(Listed entries)
Segment Open

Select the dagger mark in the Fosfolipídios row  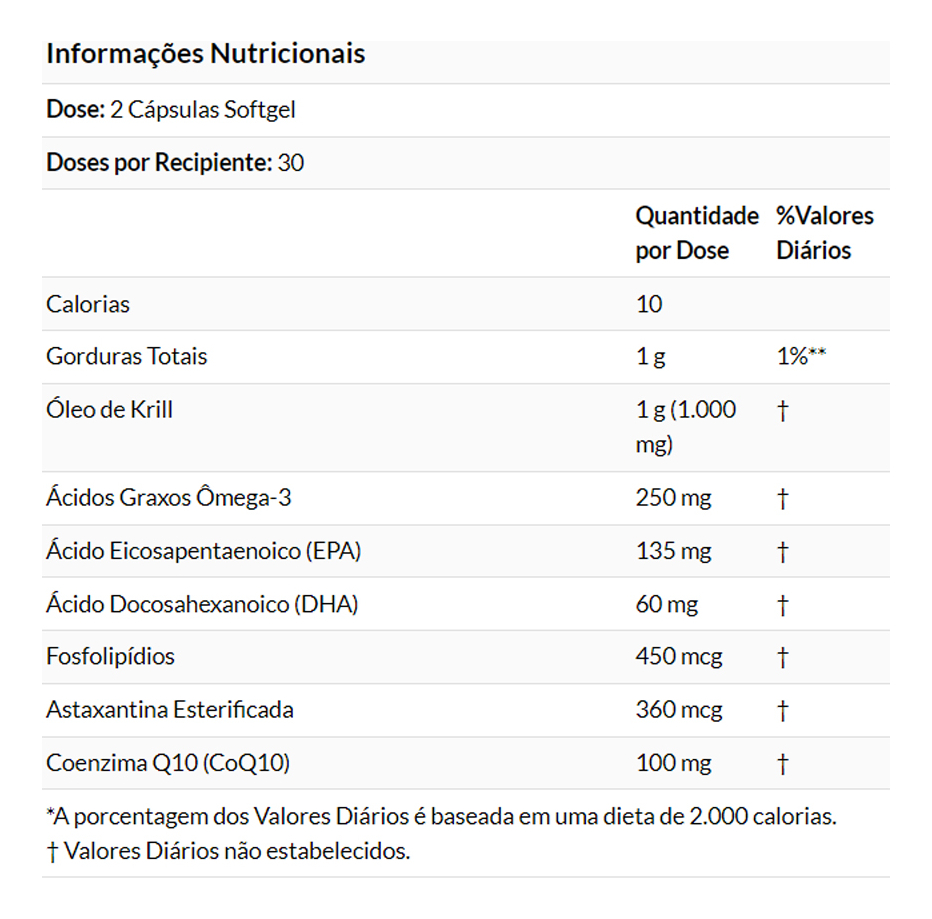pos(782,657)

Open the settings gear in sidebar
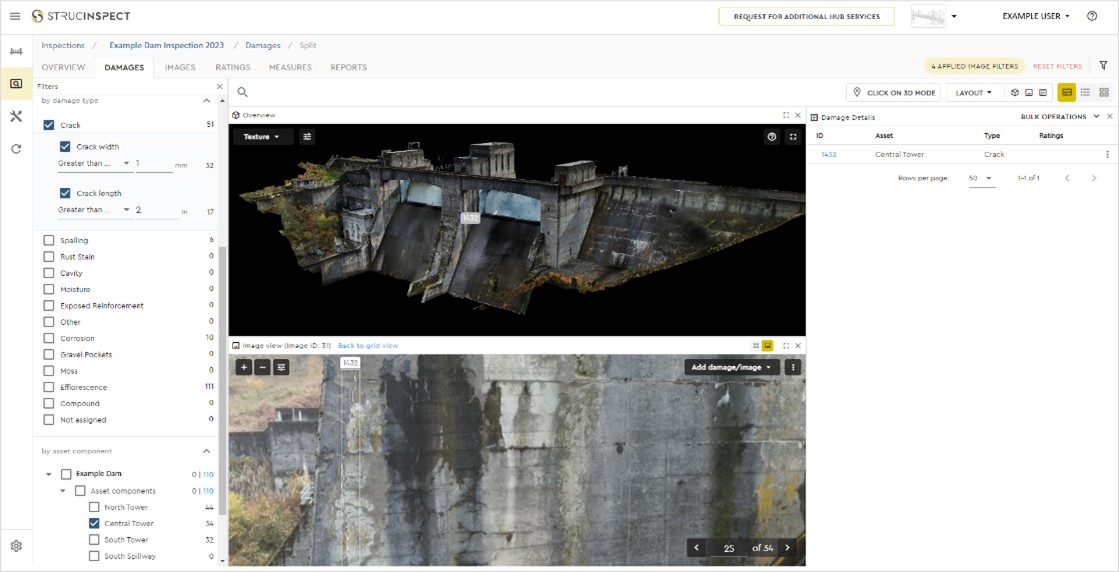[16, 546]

Segment Closed
Segment Open

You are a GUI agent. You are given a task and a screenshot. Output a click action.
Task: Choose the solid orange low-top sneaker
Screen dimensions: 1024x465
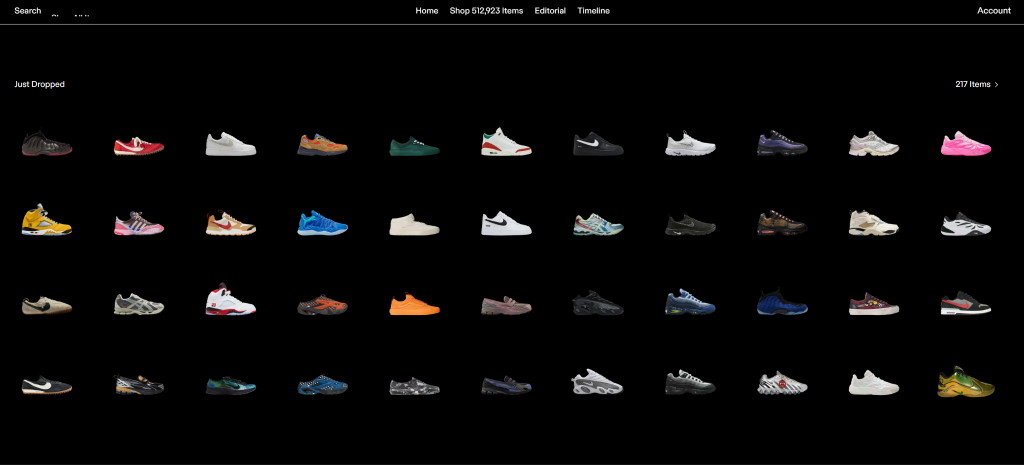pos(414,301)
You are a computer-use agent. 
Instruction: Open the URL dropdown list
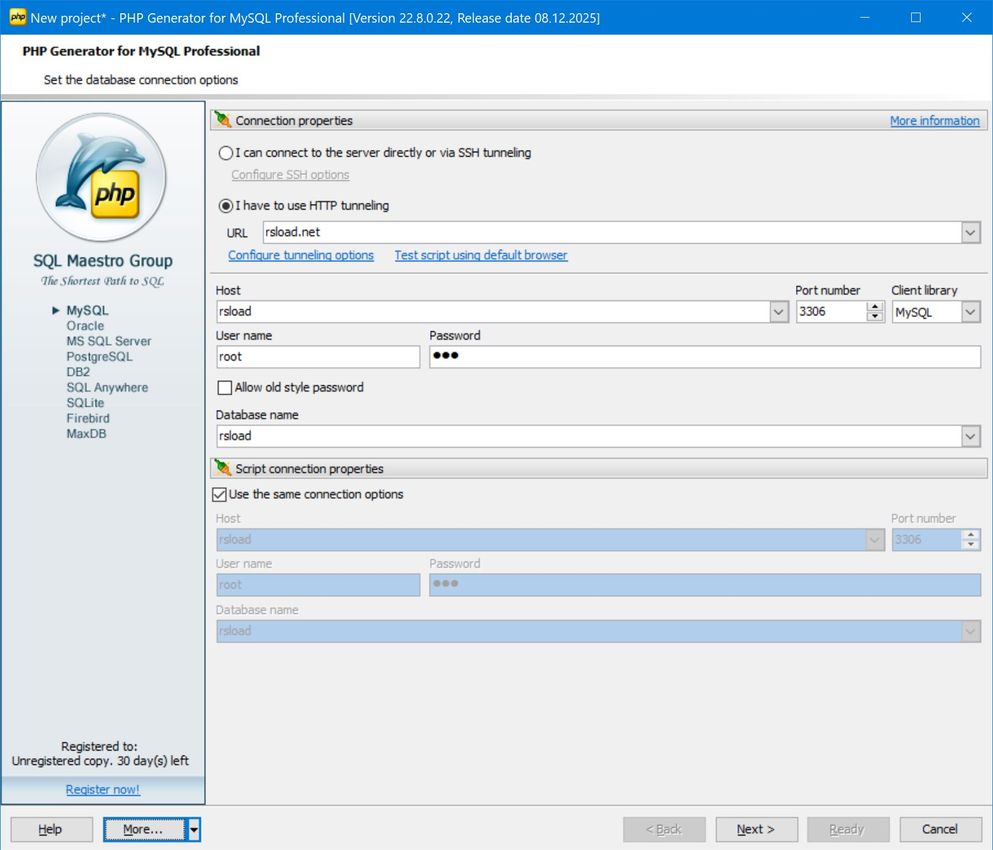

Segment Closed

(Task instructions)
Using the material above, copy every line in which the string "agent" occurs.

(Your solution)
You are a GUI agent. You are given a task and a screenshot. Output a click action.
You are a computer-use agent. 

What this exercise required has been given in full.